### What to do
From the data below, copy out every line in which the word "This" occurs.

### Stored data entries
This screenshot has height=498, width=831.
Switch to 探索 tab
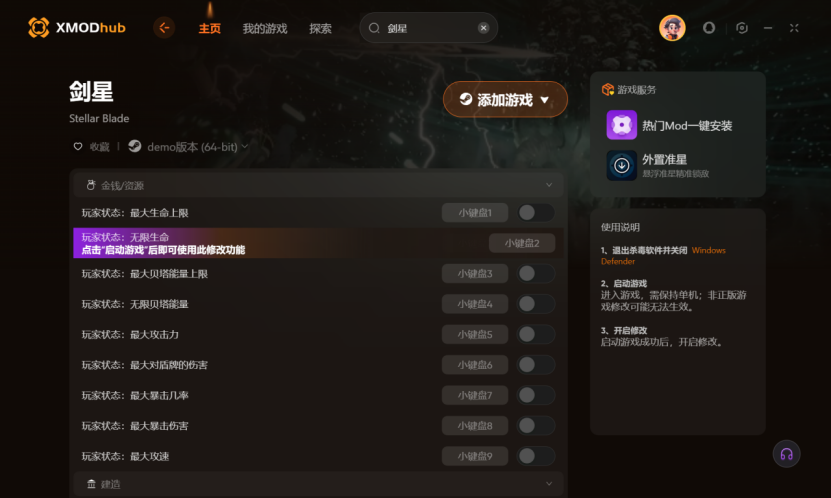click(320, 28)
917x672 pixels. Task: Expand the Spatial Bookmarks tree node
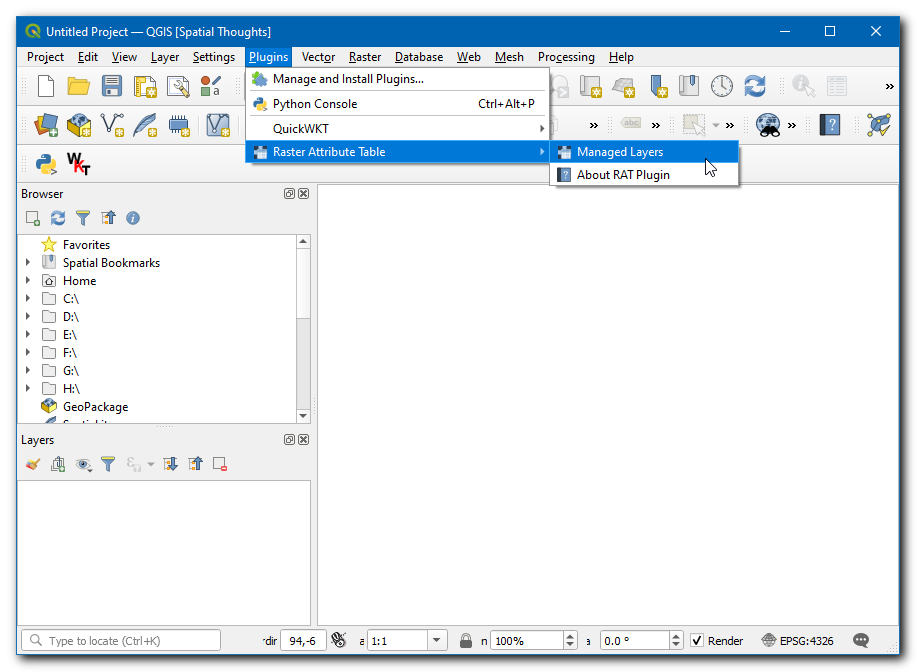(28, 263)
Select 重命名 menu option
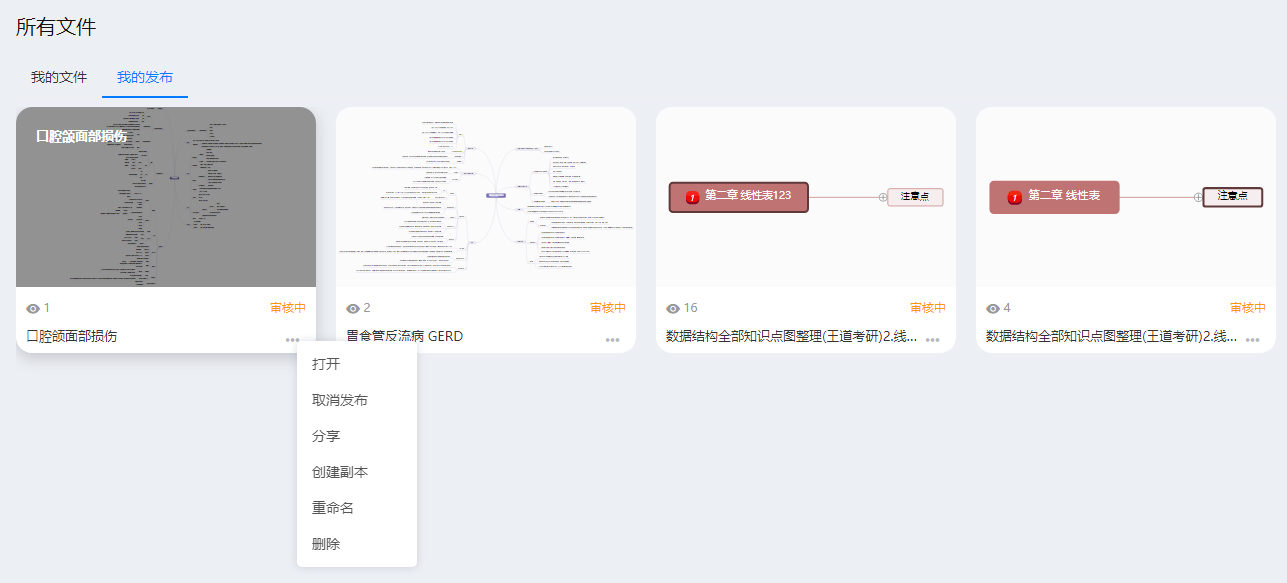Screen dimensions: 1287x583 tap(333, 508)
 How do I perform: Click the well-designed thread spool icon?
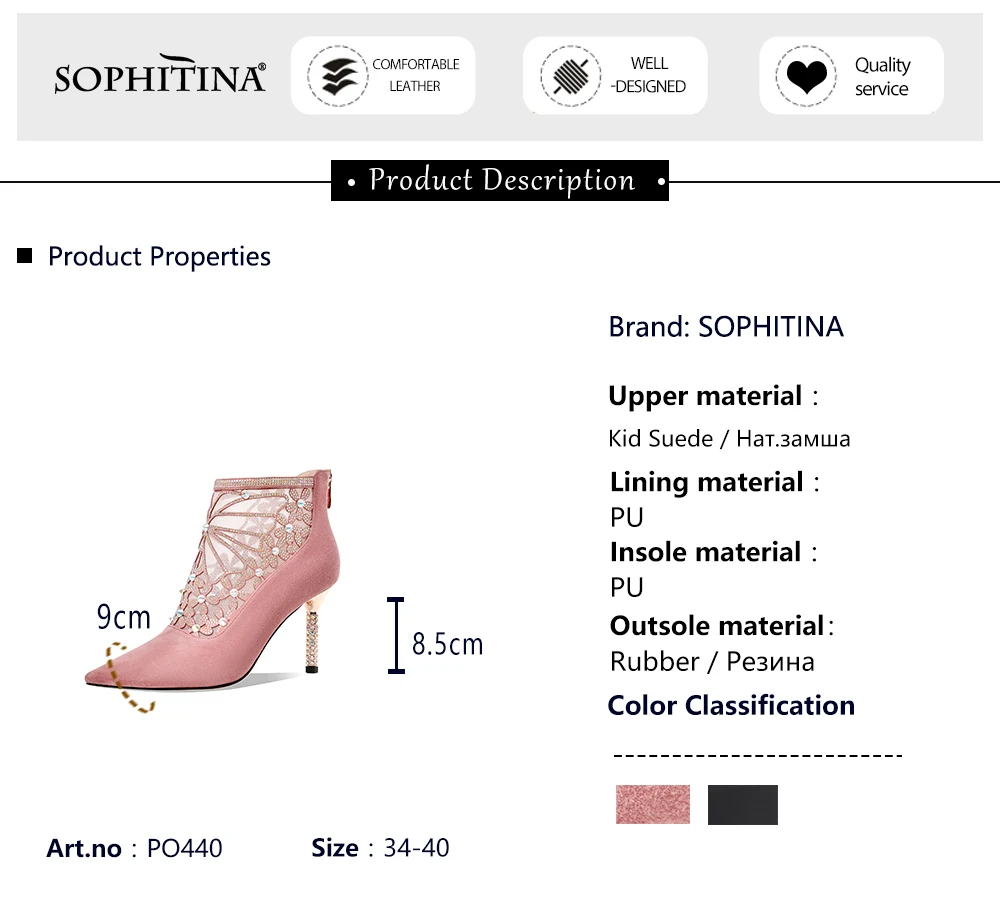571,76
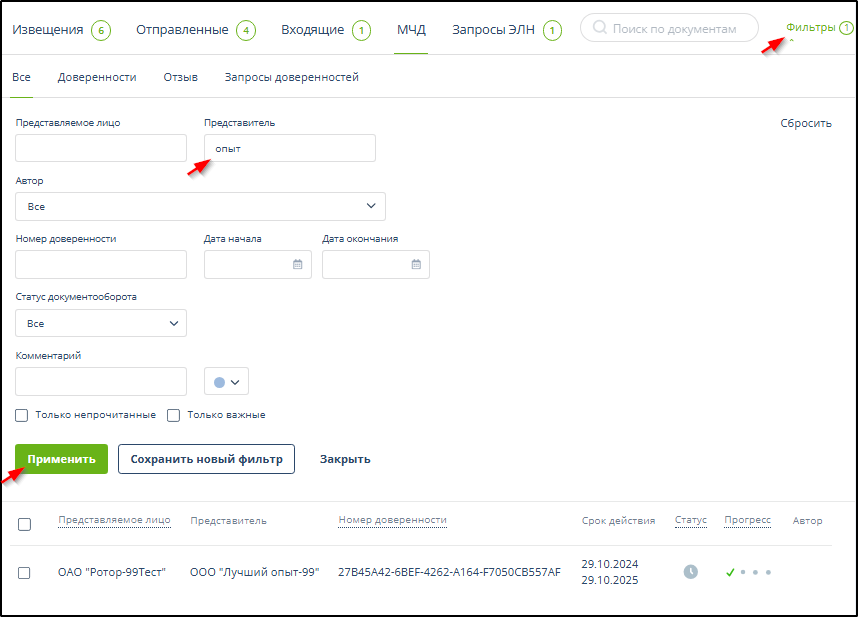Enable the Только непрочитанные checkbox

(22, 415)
---
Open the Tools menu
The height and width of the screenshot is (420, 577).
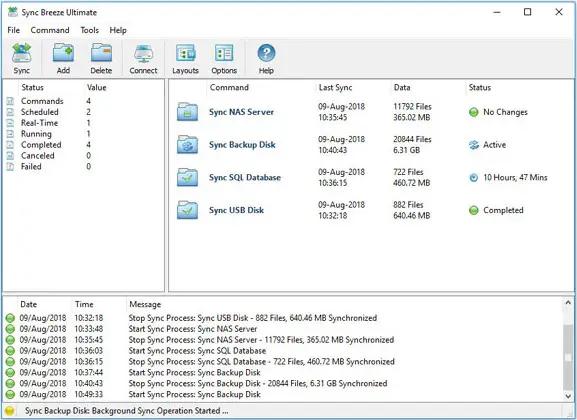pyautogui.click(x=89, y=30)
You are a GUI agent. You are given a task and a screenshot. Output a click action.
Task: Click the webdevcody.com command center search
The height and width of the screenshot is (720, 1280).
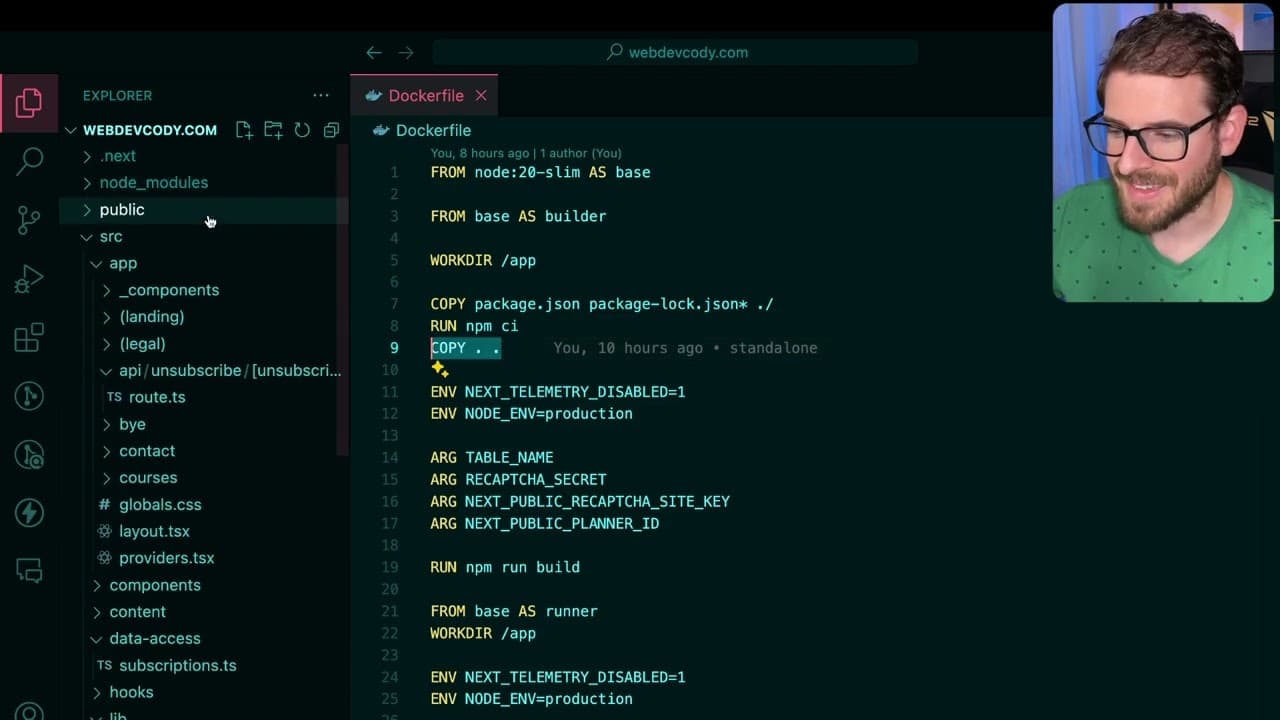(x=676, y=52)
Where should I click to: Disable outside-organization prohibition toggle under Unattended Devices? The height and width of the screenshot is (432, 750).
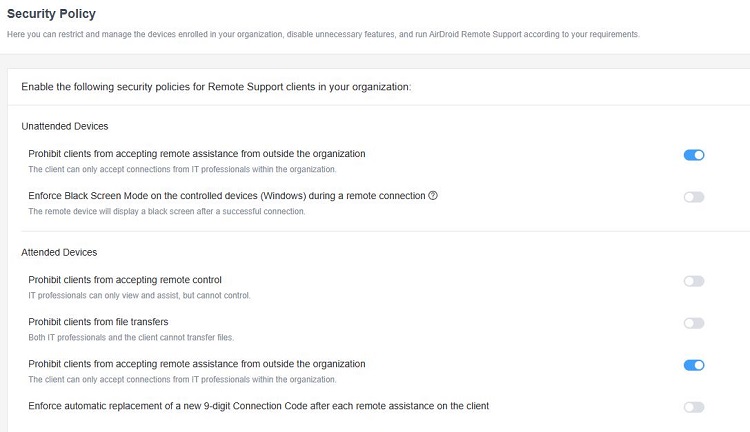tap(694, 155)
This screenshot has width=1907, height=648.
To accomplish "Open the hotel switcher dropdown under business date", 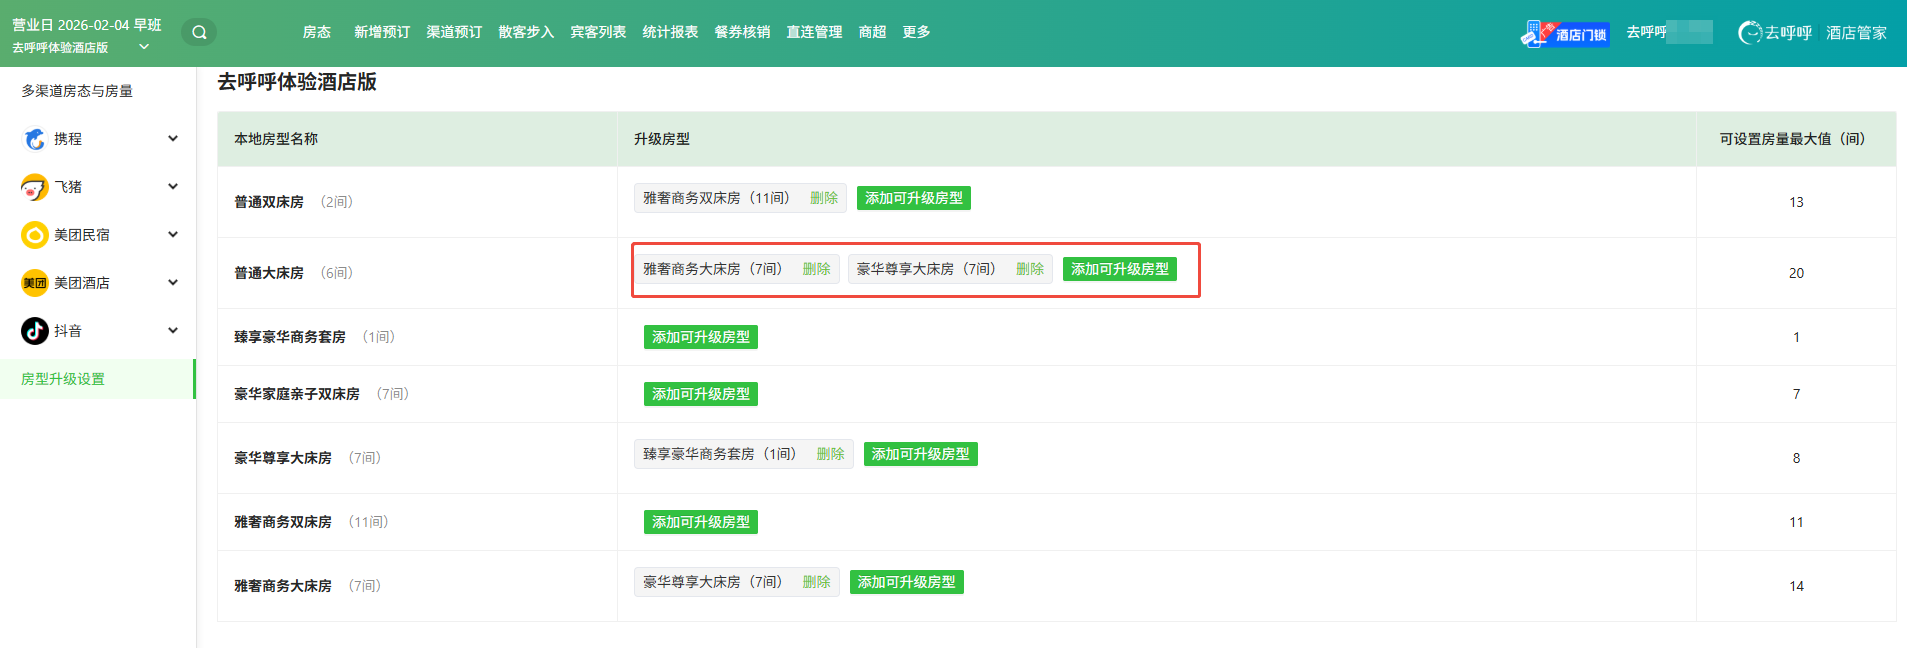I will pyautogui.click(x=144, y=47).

### Task output
This screenshot has height=498, width=831.
This screenshot has width=1907, height=648.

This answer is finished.